▸ EXERCISE PASSAGE:
[Start of section]
Shelter pets need adoption now more than ever
The present situation emphasizes the urgency to finalize and adopt a comprehensive animal control ordinance in the City Of Natchez.
Unfortunately, for this crisis, the door was left open and the horses are out of the barn.
Activities of the Natchez feral cat program are sharply curtailed at a critical juncture, as we have entered the kitten season, in which the largest number of litters is expected.
The Natchez-Adams County Humane Society also sees a spike in the number of kittens born to socialized cats that are surrendered to the shelter.
Stray dogs, as well as those that are not restrained by their owners, are much more difficult to process if brought into the shelter at this time.
Business at the shelter is now limited to reservations and many more fosters are needed.
The need to maintain social distancing hampers the efforts of the current animal control personnel, as well as volunteers who would ordinarily be working to control the excessive population of animals, both dogs and cats.
Just as the environment is changing, so is a new approach to animal control necessary.
With pandemics such as this one, it becomes clear that residents in the city must limit the animals in their care, both by the initial numbers and by spaying and neutering them.
Cruelty and abuse are more difficult to address for reasons already discussed, and care is limited.
[End of section]
Data items
[Start of section]
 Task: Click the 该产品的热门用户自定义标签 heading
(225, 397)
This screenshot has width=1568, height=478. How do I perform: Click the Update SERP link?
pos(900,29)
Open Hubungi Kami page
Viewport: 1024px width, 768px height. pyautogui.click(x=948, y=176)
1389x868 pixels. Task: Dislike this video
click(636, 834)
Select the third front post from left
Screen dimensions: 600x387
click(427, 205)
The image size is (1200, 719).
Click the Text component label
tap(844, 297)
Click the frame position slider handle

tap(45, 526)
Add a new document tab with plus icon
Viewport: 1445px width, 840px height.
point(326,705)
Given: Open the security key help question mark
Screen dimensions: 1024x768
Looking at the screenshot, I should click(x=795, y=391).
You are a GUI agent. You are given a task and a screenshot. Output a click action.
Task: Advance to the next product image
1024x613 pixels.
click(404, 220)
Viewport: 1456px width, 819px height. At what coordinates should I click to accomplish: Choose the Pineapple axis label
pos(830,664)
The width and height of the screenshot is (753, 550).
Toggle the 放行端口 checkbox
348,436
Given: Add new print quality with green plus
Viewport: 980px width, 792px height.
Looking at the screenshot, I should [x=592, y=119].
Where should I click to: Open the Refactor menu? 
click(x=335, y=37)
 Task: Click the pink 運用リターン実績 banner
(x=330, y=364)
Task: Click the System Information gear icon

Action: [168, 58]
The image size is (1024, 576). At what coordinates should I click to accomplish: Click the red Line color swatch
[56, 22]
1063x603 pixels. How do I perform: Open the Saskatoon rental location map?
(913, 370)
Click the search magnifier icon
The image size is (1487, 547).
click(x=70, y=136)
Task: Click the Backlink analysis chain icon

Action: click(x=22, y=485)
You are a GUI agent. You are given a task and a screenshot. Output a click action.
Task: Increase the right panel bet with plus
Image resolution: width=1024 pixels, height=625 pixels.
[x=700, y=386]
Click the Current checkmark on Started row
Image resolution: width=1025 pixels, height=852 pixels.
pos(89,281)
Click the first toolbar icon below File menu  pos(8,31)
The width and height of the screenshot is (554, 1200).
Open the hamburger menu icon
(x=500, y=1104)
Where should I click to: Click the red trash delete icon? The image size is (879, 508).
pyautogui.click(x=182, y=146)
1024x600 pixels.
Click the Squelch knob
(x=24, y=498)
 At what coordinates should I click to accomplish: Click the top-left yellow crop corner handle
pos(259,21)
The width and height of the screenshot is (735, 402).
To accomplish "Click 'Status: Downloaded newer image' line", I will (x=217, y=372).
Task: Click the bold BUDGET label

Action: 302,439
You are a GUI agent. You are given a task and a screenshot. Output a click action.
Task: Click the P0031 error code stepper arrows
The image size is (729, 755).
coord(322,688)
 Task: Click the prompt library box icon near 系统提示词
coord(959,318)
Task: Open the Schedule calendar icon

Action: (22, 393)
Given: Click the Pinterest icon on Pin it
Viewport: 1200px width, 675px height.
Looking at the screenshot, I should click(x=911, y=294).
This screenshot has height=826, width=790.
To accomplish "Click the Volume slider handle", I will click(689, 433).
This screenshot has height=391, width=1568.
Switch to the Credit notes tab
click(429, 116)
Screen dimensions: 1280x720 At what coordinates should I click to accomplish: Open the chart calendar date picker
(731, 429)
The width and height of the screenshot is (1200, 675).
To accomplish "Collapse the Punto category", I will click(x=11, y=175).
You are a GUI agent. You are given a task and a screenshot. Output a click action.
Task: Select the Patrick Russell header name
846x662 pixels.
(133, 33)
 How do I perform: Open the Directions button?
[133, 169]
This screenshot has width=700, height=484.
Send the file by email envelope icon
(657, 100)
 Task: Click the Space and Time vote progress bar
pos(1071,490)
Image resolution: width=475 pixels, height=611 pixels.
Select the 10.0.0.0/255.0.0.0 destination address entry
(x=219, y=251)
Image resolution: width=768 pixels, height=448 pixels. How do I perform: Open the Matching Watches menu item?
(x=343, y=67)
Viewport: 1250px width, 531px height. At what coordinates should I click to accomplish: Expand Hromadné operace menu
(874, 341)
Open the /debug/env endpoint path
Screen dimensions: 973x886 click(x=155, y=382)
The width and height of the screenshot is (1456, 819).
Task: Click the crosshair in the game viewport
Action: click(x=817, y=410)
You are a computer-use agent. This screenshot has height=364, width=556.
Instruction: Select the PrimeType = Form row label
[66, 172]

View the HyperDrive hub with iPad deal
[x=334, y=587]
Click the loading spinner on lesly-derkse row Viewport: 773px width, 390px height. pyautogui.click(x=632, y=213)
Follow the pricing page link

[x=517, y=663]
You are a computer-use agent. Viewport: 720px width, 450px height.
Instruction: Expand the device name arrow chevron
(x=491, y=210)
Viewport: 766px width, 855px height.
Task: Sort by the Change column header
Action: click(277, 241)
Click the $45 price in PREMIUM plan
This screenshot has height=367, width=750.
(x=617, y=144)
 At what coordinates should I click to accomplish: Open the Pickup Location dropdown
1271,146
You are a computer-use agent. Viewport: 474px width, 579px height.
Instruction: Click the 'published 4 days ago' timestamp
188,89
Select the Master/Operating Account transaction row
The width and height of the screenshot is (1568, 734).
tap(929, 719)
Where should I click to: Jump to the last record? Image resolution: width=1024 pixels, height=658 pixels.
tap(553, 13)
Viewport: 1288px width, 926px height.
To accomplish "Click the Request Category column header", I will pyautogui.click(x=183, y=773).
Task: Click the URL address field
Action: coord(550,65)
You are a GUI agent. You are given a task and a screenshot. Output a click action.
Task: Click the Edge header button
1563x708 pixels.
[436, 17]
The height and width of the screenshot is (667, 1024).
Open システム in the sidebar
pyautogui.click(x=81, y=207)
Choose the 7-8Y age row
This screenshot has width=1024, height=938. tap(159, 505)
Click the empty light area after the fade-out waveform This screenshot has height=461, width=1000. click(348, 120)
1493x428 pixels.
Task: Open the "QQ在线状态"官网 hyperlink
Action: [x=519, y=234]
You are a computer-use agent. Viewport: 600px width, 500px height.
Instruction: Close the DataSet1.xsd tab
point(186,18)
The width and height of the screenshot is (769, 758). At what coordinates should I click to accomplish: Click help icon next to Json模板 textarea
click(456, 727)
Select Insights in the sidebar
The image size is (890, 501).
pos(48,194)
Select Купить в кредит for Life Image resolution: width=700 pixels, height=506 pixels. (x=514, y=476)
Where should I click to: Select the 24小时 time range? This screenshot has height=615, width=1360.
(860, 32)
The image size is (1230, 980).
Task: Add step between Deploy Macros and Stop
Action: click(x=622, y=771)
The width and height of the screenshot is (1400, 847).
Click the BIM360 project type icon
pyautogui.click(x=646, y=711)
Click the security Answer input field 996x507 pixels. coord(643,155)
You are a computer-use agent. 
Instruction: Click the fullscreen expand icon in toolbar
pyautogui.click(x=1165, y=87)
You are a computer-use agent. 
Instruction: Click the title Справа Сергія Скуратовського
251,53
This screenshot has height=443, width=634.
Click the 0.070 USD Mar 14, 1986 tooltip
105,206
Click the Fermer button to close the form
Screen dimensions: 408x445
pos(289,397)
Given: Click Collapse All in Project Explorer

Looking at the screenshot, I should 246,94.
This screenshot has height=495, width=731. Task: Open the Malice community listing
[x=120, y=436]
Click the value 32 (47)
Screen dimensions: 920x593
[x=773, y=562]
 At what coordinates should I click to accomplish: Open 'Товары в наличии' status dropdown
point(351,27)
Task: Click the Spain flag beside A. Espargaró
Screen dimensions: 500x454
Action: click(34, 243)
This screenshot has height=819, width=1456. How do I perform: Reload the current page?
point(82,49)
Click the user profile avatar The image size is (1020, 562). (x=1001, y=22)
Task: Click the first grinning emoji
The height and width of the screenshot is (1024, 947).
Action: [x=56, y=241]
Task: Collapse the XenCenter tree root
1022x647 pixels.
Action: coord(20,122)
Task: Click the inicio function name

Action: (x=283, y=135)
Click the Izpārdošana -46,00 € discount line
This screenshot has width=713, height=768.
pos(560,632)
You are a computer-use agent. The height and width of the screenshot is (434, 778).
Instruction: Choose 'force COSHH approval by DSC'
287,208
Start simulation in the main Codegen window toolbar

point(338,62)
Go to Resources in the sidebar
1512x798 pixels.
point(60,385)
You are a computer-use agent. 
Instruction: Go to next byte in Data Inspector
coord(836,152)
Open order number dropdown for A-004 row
[End of section]
▸ WORK INSTRUCTION 1: Return the shelter pets article word for word, starting at the words "With pandemics such" and stopping after "and neutering them.".
▸ WORK INSTRUCTION 2: According to the shelter pets article, what is business at the shelter now limited to?

▸ SOLUTION 1:
With pandemics such as this one, it becomes clear that residents in the city must limit the animals in their care, both by the initial numbers and by spaying and neutering them.

▸ SOLUTION 2: Reservations.